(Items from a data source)

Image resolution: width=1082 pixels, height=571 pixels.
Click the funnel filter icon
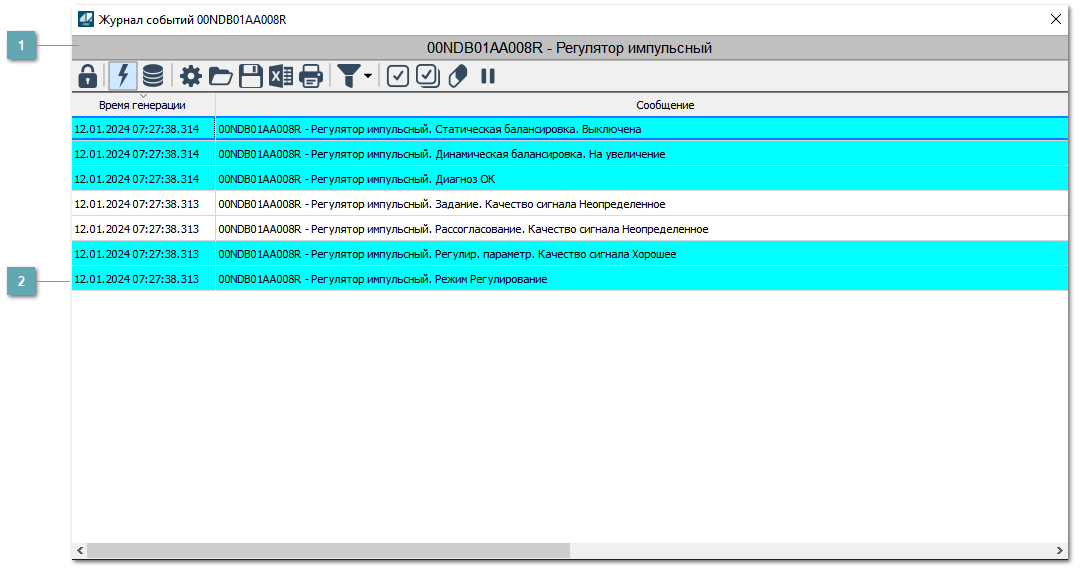pos(348,76)
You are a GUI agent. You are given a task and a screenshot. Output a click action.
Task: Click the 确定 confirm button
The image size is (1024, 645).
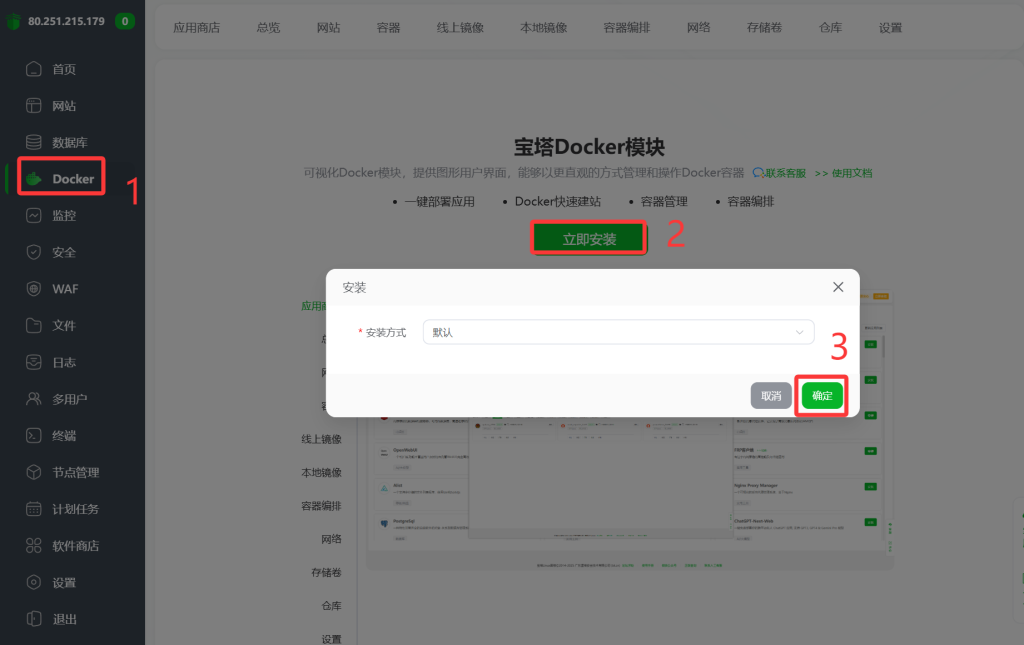click(821, 395)
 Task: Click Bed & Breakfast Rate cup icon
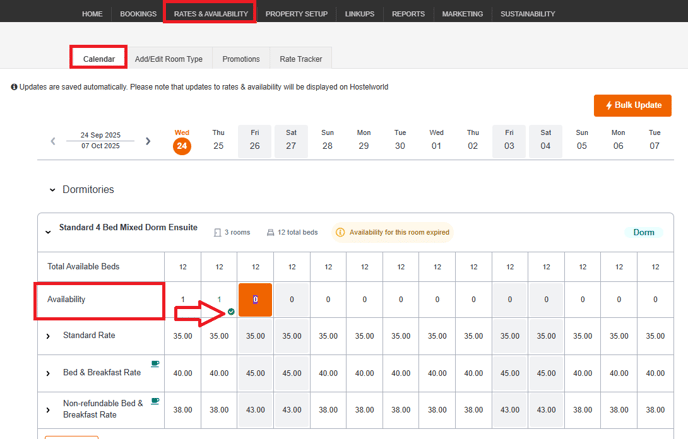155,364
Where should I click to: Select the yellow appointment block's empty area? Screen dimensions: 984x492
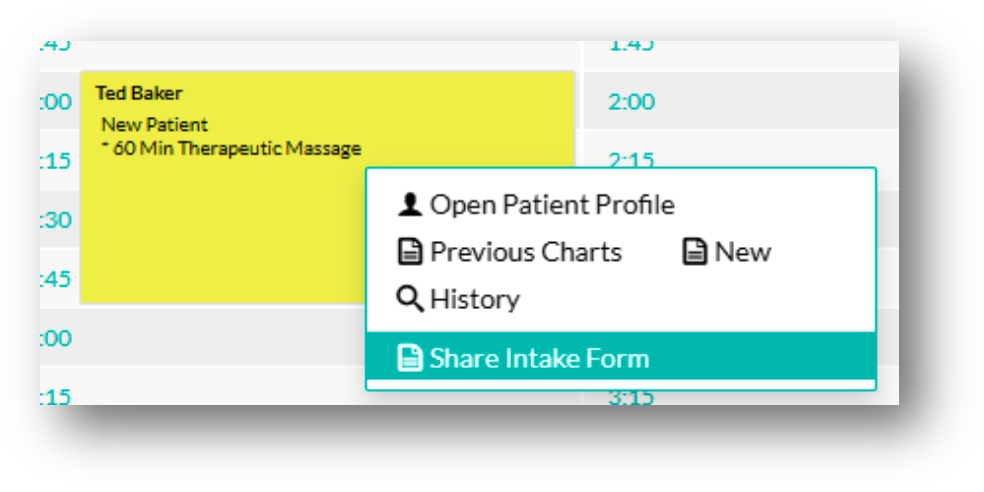pyautogui.click(x=220, y=240)
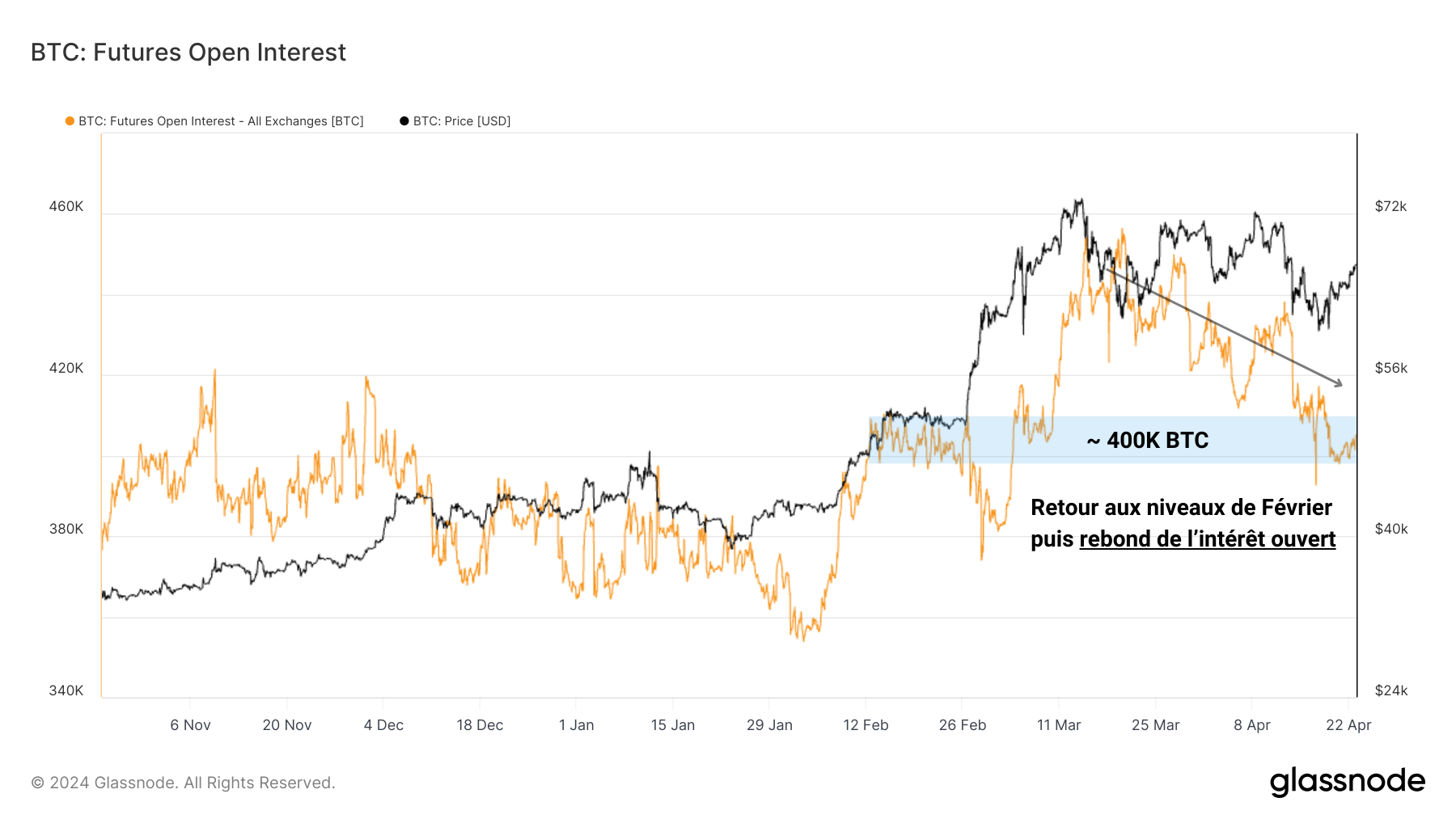
Task: Click the $40k price axis label
Action: pos(1391,529)
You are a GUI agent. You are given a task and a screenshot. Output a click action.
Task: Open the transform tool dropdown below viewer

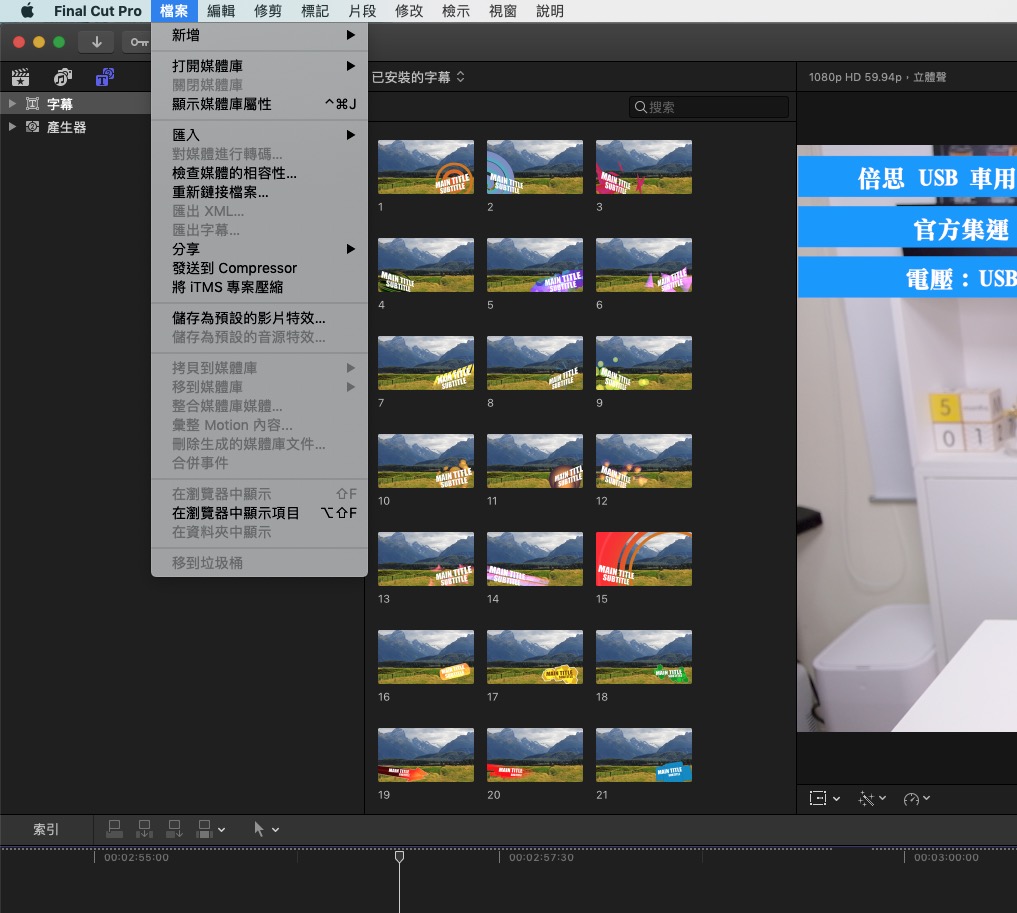(x=825, y=799)
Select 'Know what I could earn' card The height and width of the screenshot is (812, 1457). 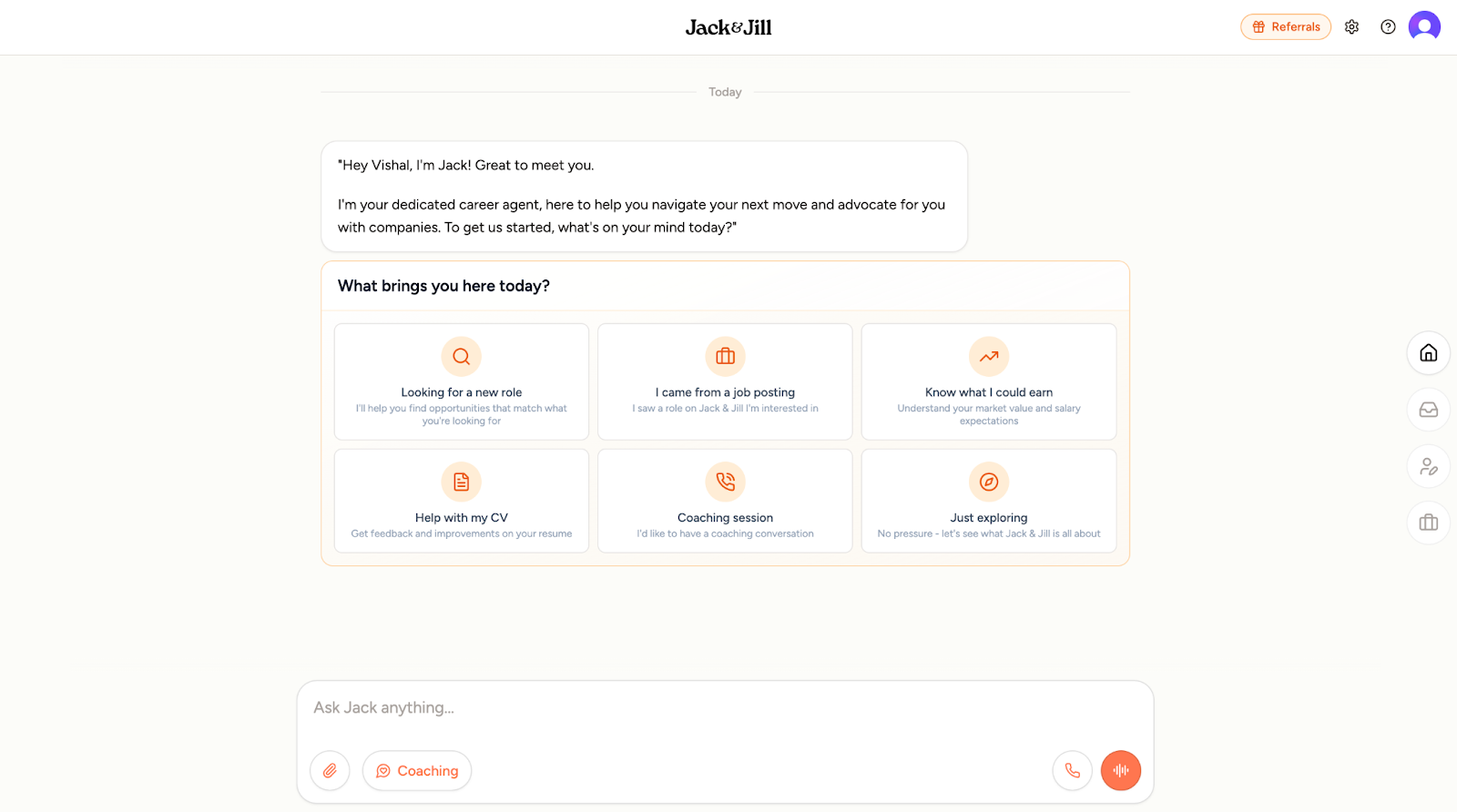[988, 382]
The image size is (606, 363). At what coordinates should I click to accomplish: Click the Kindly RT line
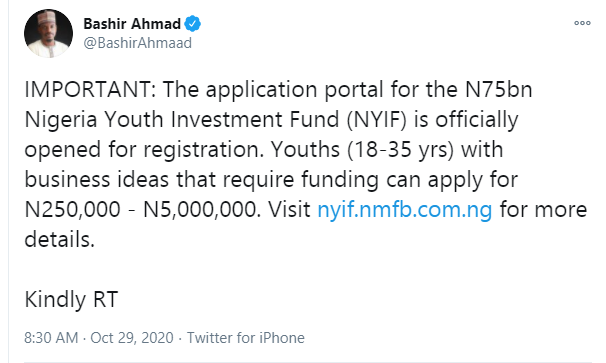pos(71,300)
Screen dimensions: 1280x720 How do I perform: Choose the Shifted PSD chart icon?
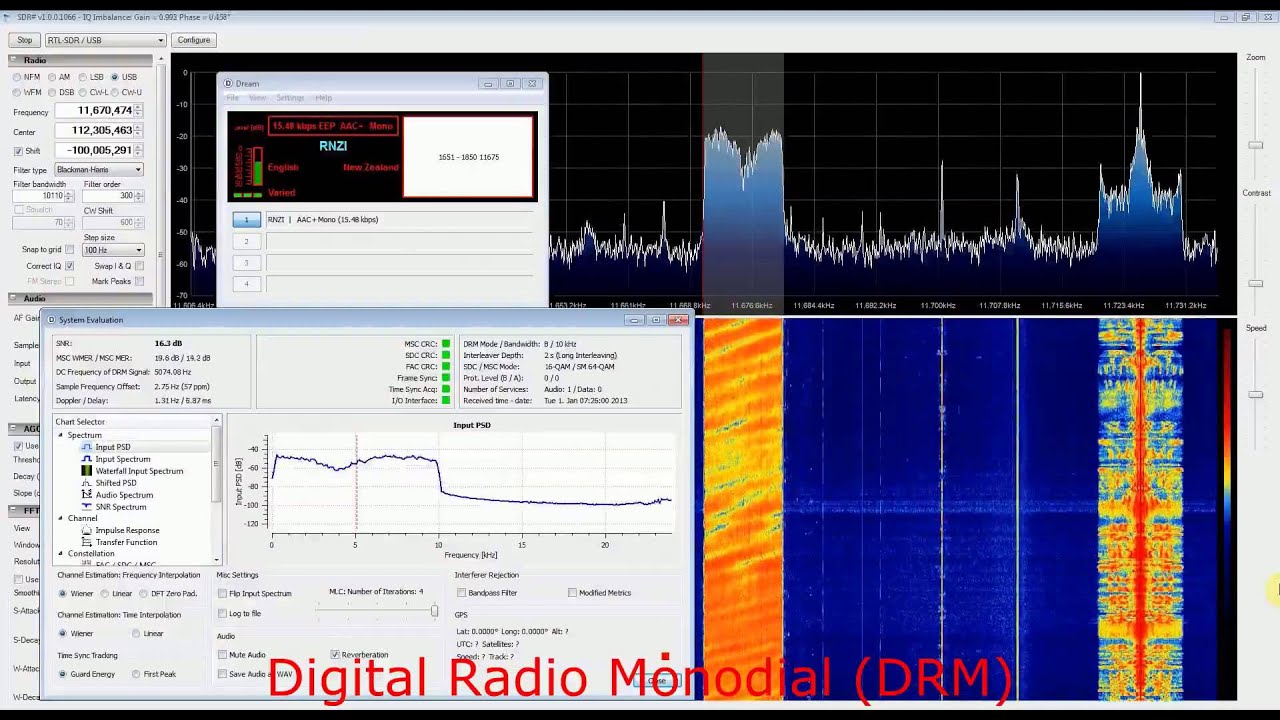pyautogui.click(x=87, y=483)

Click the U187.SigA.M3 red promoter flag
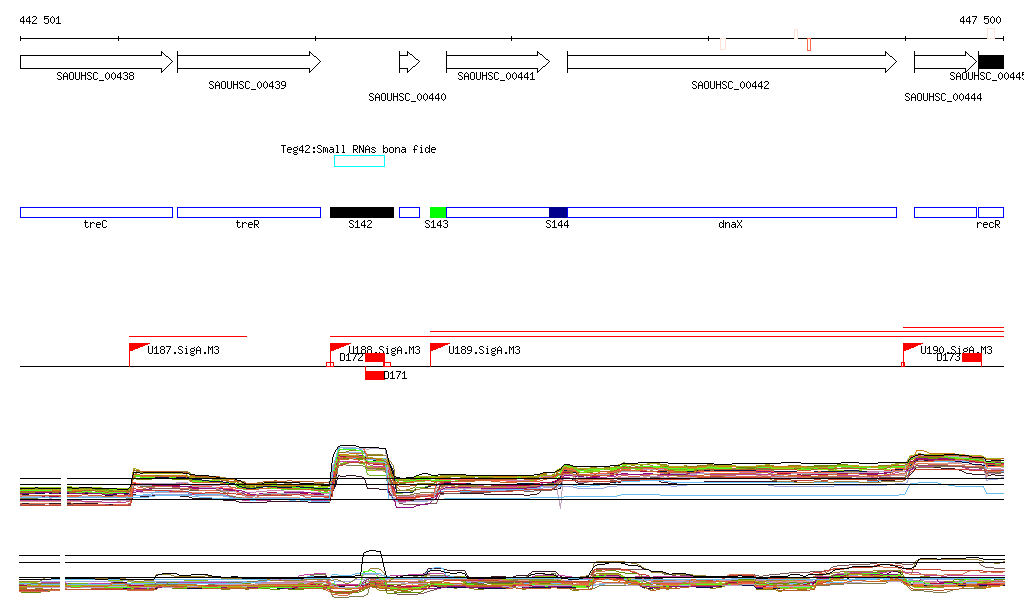click(137, 348)
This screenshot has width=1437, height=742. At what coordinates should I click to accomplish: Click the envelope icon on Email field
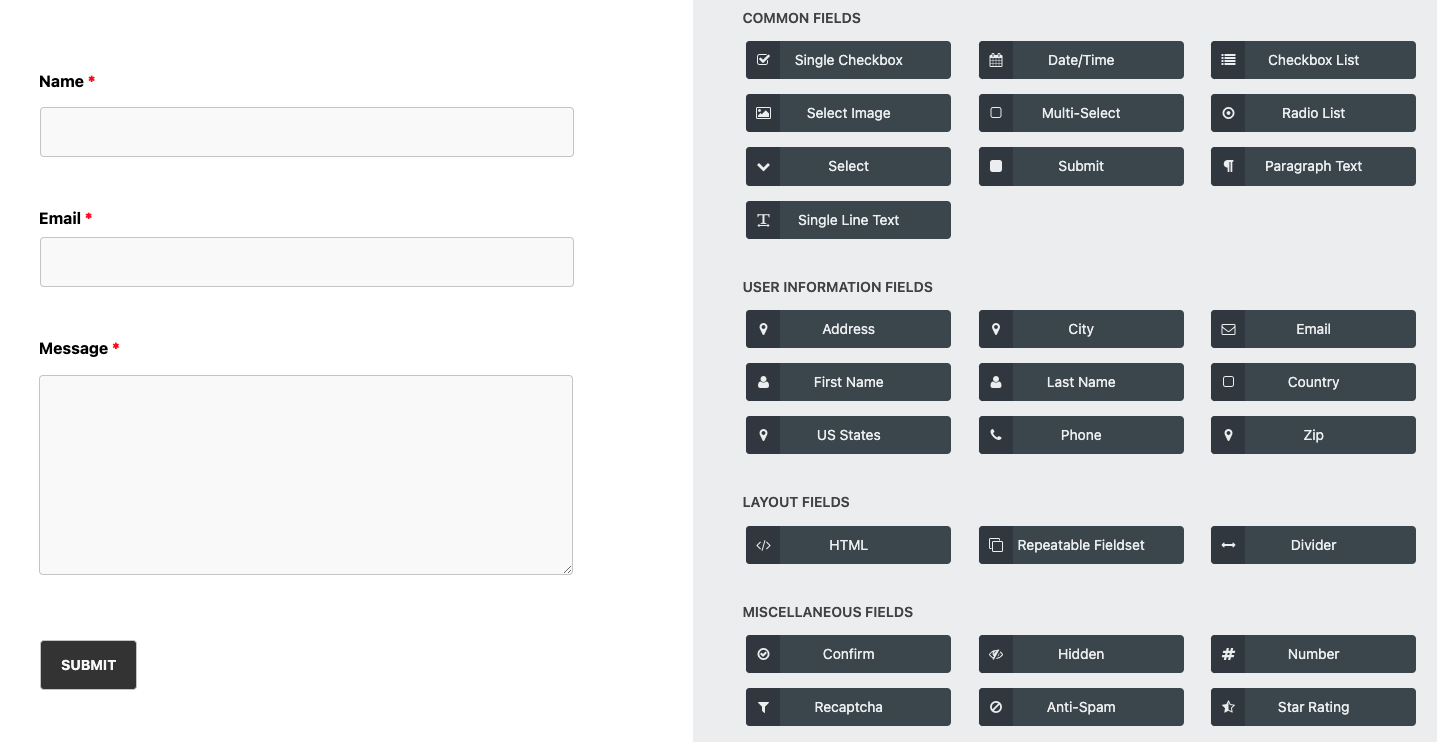click(1228, 329)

**Action item**
Nothing but the lines from the line containing "This screenshot has" through the end of the records belongs in the answer, written out exactly, both ends included, without pictures.

**Exercise answer**
This screenshot has width=1437, height=742. At what coordinates should I click to accomplish: Click the envelope icon on Email field
click(1228, 329)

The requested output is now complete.